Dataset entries
- - -

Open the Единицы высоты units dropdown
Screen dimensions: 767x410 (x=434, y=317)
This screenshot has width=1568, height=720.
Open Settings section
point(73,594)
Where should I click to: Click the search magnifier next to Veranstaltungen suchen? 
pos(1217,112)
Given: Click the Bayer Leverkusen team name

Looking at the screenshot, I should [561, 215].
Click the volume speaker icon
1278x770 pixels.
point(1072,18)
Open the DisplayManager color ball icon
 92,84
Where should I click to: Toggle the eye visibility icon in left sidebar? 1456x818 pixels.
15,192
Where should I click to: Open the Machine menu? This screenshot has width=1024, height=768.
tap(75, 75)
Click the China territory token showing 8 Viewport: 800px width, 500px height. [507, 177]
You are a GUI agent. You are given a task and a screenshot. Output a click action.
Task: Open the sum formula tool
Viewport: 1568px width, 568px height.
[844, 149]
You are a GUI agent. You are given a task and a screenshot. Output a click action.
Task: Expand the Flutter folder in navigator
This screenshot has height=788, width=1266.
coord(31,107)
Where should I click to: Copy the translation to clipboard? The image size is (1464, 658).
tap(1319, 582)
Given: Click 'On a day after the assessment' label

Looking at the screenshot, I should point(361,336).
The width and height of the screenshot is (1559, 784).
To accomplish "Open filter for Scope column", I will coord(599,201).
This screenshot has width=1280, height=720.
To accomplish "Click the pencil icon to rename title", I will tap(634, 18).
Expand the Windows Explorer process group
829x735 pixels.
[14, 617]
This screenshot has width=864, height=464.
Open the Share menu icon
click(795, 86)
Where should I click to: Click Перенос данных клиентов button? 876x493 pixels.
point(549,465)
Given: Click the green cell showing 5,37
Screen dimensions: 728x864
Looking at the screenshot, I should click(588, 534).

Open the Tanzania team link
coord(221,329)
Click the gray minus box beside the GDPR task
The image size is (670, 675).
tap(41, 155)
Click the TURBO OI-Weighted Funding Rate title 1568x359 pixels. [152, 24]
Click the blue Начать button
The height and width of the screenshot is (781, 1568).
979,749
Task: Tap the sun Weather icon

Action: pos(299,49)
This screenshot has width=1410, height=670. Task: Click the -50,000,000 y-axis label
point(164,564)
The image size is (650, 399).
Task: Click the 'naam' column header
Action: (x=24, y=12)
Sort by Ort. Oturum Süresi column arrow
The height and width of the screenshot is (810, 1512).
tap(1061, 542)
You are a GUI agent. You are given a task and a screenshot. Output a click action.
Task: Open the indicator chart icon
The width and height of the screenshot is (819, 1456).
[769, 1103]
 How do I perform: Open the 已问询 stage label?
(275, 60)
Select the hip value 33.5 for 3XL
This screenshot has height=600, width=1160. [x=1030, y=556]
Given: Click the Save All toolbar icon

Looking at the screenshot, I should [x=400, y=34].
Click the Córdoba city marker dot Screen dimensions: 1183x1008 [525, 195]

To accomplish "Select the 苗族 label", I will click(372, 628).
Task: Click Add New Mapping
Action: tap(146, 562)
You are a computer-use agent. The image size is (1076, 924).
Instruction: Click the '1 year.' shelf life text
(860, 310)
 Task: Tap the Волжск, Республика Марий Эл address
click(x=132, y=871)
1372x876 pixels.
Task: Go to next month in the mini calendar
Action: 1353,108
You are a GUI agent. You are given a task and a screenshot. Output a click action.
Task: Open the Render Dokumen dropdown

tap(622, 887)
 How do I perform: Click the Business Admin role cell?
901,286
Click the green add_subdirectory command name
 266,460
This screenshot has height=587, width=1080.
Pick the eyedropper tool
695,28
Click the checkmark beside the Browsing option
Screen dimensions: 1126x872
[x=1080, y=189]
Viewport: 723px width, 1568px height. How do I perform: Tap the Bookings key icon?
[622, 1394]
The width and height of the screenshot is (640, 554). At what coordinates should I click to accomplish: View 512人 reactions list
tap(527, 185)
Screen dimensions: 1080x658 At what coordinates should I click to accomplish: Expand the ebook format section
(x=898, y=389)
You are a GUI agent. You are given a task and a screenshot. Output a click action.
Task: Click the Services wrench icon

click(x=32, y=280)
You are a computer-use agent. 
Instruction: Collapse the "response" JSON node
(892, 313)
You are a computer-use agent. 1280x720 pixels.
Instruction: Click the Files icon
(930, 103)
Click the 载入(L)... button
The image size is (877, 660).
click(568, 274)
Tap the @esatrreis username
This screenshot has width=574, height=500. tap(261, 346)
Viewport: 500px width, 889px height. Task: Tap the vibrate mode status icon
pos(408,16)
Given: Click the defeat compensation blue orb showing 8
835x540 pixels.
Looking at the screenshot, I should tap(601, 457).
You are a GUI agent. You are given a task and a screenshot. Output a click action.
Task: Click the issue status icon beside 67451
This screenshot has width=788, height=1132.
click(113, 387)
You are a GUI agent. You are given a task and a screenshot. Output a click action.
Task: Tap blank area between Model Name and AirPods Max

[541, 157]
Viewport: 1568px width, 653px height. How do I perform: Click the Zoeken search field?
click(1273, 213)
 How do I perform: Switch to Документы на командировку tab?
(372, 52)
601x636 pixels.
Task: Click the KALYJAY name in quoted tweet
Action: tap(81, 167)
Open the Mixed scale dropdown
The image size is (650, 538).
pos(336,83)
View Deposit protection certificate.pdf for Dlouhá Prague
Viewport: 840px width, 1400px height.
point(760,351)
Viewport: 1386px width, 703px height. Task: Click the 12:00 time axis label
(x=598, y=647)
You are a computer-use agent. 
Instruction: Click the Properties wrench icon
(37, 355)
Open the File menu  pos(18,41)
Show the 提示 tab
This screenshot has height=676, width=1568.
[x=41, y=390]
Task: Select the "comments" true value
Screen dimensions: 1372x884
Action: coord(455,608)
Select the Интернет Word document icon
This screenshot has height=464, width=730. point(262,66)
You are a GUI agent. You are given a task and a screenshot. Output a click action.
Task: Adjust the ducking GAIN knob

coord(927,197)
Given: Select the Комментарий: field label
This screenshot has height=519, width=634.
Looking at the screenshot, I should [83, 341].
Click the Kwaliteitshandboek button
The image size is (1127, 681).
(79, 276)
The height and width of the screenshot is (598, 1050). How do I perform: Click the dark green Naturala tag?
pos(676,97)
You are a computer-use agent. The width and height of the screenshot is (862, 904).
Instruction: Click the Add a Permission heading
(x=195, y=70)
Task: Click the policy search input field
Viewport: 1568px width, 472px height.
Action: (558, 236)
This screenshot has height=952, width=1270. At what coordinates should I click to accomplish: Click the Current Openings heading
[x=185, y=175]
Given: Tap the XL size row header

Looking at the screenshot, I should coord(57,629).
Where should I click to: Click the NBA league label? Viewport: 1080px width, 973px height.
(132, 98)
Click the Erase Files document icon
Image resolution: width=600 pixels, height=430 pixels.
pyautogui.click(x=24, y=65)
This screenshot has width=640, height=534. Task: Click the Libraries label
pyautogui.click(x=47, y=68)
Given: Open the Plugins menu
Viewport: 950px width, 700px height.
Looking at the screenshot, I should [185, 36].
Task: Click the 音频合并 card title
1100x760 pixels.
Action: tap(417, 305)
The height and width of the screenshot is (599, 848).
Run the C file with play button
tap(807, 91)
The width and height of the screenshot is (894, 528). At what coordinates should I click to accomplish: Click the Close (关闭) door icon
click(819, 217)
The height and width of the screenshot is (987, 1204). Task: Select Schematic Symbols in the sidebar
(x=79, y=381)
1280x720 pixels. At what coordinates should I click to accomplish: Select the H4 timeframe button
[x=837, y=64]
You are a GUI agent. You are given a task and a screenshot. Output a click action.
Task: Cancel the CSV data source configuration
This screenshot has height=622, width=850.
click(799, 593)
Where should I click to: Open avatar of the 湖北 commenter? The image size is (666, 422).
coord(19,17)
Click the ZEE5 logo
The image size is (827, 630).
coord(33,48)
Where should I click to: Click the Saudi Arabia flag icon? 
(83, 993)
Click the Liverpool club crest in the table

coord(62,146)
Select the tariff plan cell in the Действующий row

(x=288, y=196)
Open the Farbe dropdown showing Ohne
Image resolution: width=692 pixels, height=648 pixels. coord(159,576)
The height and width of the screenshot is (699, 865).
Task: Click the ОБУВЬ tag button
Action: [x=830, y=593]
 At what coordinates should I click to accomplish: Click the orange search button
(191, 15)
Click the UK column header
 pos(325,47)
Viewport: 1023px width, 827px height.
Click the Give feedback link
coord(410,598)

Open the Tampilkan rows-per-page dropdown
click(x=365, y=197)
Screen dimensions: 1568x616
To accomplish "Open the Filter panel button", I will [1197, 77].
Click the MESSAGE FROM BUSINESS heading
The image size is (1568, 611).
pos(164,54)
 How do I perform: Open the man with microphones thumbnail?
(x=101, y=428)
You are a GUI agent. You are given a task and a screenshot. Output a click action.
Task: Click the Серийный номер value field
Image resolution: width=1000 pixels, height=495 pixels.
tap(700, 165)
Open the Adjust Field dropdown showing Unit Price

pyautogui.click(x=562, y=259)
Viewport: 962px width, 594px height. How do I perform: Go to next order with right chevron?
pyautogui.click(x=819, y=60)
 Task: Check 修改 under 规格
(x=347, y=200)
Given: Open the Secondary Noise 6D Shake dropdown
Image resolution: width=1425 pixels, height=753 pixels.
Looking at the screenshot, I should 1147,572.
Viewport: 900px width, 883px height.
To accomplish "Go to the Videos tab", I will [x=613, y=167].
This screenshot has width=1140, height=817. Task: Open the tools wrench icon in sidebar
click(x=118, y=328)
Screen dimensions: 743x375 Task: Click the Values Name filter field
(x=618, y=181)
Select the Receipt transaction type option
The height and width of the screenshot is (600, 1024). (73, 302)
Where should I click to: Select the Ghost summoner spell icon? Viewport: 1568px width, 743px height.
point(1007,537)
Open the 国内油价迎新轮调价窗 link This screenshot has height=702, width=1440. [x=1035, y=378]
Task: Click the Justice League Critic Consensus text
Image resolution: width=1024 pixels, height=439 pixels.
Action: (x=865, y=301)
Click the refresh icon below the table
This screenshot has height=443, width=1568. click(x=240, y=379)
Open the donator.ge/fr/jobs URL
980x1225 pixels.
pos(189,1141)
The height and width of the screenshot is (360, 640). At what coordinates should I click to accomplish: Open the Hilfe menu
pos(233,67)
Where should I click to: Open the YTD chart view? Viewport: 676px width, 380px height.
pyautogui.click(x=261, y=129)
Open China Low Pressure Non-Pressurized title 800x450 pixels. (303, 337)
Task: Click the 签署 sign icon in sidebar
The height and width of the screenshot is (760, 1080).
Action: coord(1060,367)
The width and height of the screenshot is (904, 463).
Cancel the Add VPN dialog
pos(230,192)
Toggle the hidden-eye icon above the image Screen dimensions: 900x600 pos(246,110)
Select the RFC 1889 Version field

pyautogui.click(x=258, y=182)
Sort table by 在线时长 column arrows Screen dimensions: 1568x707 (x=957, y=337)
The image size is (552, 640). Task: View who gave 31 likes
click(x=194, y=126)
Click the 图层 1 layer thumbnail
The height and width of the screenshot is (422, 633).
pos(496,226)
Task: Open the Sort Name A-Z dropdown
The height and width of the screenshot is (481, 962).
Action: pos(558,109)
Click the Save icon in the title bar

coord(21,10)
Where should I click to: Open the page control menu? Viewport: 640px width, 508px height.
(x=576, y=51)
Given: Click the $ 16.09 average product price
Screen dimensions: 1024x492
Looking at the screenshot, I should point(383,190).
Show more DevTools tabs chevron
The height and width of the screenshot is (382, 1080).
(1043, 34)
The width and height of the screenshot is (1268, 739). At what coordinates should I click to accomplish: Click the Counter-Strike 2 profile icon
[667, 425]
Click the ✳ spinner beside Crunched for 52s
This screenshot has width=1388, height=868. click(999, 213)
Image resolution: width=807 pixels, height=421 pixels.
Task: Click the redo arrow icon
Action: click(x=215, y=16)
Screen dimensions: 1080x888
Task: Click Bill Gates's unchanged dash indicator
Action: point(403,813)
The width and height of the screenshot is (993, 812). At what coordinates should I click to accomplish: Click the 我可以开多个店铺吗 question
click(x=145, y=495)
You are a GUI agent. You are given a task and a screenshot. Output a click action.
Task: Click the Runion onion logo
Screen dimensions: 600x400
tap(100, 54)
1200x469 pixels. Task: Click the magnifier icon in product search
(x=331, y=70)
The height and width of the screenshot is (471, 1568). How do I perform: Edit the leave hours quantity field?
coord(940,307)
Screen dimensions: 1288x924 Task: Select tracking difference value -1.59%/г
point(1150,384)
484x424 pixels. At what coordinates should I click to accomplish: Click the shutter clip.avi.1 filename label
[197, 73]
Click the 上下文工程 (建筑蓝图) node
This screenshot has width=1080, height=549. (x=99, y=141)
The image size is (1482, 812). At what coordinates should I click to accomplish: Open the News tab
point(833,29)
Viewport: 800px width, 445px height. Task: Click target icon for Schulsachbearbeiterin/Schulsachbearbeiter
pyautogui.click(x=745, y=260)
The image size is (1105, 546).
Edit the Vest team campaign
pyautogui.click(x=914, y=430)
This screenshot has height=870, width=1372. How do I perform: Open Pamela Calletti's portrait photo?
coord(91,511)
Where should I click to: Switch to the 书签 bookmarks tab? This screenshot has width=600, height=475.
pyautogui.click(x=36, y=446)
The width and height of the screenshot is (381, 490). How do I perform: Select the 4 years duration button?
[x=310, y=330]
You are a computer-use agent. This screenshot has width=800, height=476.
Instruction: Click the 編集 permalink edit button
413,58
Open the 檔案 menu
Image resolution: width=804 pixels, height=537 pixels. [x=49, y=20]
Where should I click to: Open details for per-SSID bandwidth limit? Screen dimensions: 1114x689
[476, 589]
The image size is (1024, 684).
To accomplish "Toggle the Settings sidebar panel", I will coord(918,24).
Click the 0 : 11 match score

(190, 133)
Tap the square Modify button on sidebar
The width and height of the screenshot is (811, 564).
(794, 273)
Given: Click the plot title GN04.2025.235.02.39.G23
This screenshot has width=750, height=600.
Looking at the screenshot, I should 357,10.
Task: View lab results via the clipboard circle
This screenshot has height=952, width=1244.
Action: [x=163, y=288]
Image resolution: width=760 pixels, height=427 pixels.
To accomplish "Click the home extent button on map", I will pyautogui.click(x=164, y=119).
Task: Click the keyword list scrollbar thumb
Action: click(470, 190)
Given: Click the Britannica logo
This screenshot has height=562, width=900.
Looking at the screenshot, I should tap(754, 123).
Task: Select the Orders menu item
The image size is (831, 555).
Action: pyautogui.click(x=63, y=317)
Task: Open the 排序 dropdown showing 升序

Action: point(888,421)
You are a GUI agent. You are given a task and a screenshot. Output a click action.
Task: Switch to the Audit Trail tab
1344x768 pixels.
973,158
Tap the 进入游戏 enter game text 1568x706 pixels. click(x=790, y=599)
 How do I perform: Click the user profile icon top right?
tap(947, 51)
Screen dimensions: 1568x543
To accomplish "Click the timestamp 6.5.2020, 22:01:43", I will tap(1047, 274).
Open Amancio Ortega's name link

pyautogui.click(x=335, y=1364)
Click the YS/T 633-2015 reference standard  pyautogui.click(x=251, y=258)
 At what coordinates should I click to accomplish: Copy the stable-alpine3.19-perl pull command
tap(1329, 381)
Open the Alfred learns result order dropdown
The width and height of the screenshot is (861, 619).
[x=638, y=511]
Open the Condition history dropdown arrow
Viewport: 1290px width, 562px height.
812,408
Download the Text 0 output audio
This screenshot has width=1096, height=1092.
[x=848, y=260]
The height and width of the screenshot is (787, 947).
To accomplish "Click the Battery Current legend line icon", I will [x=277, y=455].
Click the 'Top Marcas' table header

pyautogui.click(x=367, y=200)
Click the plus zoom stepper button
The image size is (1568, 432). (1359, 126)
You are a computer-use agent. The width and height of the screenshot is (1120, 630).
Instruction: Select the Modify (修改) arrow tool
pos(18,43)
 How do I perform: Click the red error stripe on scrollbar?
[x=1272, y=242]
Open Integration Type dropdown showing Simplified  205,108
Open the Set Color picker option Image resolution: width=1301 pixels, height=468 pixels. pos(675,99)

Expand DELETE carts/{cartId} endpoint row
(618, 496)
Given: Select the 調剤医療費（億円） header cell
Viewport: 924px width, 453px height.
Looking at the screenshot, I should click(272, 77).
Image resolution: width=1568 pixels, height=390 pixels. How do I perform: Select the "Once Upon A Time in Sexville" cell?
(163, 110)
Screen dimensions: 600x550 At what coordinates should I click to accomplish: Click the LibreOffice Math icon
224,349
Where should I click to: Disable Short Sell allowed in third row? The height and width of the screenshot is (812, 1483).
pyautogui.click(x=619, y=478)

- - -

▶ _About this exercise_
Across all the entries, count the lines that contain "logo", and state nothing but the total.

▶ _Solution to this exercise_
3